Despite the recent downturn of Bitcoin, digital currency continues to explode on the scene.  Rockets owner Tilman Fertitta last week suggested he may start accepting Bitcoin at his restaurant and casino businesses.

Cryptocurrency is peer-to-peer digital currency that can be transferred instantly like electronic cash.  Unlike the U.S. Dollar, there's only a finite amount available.  Its backed by a group of investors rather than gold or other standards.

“They have a massively distributed transaction ledger that replaces that 'trusted' intermediary, the protocol itself becomes this 'trustless' payment system, and that's what gives the technology its value,” says Stephen Powaga, managing director of Blockchain Momentum.

More than 22 million people own a piece Bitcoin, which soared to $12,000 on the price index last month, only to lose $40 billion in a 24-hour period last week.
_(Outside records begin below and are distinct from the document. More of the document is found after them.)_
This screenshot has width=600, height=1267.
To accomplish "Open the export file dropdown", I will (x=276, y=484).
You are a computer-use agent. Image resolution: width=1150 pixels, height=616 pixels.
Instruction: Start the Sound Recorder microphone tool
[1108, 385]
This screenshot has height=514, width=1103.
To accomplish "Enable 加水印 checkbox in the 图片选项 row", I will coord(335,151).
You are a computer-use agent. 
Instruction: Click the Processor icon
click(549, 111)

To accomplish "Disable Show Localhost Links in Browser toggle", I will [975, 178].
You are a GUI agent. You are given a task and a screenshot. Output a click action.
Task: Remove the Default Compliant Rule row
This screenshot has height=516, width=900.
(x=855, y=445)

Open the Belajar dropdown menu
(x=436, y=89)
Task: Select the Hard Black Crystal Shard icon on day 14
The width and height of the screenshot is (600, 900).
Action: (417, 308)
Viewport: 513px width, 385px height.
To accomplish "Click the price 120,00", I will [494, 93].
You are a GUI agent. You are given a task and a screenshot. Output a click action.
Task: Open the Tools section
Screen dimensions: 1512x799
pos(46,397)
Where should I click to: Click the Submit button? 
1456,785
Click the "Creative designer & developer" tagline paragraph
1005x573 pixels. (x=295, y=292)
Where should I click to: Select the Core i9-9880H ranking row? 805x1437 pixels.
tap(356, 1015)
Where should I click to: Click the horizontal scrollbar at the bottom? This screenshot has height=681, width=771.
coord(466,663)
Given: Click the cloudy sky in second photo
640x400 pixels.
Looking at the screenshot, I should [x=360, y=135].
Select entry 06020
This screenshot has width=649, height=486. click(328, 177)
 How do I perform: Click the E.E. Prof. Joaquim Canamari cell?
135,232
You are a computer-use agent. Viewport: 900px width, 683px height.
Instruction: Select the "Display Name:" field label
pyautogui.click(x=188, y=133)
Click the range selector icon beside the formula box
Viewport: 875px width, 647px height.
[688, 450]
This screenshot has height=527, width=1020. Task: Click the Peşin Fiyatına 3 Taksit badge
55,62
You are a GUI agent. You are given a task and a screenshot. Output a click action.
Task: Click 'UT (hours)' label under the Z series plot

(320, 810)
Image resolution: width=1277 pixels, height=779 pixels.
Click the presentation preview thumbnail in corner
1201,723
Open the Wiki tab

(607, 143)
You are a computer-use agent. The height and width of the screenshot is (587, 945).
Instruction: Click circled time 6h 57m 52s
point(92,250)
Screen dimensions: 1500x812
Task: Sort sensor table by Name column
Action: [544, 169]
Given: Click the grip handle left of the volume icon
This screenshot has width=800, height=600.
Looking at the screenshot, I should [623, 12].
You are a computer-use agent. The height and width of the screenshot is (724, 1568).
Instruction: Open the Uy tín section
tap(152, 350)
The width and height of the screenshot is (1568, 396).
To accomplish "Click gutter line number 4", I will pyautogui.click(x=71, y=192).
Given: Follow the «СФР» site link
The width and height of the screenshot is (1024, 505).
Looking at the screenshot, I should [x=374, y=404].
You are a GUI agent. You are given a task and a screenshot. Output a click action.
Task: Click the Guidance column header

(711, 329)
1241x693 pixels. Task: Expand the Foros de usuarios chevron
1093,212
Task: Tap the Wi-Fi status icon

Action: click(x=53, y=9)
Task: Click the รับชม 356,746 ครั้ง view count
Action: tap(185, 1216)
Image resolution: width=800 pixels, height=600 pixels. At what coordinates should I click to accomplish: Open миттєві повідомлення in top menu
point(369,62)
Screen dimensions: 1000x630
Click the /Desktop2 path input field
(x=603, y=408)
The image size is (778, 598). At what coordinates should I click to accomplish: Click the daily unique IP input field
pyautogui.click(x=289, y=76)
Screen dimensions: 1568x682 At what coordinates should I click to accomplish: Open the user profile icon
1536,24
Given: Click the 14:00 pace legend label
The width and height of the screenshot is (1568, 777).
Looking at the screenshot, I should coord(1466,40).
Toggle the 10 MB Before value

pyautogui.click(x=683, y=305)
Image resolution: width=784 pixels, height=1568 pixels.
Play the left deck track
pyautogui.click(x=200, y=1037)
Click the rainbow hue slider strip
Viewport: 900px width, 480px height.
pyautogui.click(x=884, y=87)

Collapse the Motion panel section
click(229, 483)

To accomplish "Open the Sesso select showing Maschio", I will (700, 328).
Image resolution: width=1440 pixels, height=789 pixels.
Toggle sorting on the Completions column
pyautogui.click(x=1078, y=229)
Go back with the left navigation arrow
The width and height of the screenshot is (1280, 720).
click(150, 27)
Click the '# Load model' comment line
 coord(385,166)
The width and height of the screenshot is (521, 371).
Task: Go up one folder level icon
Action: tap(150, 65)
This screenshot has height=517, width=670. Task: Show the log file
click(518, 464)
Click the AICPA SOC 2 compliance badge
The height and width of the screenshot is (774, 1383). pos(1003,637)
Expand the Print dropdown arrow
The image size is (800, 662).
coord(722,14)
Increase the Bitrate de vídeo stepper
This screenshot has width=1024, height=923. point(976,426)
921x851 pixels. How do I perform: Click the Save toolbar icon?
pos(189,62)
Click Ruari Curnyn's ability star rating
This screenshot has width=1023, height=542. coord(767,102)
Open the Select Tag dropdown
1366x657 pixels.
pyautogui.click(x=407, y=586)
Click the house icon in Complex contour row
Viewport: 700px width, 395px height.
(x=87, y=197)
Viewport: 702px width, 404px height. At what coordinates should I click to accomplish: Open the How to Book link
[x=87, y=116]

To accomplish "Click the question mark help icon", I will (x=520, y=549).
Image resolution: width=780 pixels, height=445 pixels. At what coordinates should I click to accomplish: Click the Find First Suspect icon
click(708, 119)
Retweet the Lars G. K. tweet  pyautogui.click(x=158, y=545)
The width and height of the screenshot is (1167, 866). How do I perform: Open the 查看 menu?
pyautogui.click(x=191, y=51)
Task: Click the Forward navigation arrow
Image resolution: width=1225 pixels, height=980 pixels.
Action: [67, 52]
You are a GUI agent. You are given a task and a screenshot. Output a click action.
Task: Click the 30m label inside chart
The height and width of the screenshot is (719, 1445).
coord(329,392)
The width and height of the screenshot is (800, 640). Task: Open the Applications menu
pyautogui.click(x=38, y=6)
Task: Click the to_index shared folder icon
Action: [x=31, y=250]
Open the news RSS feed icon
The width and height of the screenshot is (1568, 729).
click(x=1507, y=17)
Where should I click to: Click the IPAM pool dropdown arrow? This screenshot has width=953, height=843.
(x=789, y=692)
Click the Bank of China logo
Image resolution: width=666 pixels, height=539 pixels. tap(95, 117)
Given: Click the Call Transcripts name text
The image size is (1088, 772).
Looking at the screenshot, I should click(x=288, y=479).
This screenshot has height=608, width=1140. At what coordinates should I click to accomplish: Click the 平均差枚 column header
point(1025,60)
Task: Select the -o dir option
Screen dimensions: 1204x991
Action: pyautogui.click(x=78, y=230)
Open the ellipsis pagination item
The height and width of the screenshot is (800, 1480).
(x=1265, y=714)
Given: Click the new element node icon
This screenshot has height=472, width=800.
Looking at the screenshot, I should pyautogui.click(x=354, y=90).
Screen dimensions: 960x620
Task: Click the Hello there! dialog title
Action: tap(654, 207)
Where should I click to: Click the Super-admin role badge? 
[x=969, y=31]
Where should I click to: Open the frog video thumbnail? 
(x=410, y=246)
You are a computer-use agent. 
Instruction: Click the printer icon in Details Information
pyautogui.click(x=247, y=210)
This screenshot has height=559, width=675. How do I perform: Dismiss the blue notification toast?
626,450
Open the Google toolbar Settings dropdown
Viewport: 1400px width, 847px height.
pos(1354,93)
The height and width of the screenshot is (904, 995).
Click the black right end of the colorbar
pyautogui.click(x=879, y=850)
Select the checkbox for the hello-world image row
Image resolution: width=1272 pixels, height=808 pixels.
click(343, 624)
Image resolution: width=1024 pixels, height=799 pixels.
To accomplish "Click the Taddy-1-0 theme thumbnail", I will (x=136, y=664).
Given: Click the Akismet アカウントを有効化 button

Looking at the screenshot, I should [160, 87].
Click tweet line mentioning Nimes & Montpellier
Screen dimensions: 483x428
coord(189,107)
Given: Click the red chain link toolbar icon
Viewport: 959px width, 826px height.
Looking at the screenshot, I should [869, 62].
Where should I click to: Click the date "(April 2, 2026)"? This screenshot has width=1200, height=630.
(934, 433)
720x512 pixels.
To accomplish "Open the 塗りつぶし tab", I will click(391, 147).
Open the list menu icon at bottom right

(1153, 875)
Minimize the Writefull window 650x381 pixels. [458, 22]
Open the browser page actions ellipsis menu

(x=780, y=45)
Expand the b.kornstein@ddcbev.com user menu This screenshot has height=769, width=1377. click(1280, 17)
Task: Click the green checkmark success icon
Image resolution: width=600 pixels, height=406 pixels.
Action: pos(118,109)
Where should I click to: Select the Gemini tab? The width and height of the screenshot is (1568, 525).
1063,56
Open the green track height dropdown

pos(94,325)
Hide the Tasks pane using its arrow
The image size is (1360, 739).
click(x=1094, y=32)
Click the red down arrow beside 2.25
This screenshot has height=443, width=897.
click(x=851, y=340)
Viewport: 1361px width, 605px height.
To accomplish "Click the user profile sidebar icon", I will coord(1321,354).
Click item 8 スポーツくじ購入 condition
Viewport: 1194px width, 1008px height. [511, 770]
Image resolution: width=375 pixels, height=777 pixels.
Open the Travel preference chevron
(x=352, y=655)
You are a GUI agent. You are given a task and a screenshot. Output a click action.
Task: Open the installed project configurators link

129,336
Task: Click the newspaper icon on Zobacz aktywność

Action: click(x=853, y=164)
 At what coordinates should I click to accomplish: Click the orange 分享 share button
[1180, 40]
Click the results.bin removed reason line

Despite the volatility of cryptocurrency, others like Ripple and Litecoin have emerged.

“Ripple is actaully owned by a company.  'Coins' are not currently being created, but there were 100 billion 'pre-mined' and then distributed to the founders and the company and a large subset of those were put into escrow,” says Powaga.

“Litecoin was created as essentially a Bitcoin clone out of MIT I believe, the amount of  data that is transferred is four times larger.”

But Powaga says there's growing excitement over Ethereum which promises to be more flexible than the others.

“Ethereum could in theory facilitate people having insurance contracts, mortgages and instruments run entirely on the 'blockchain,'” he says.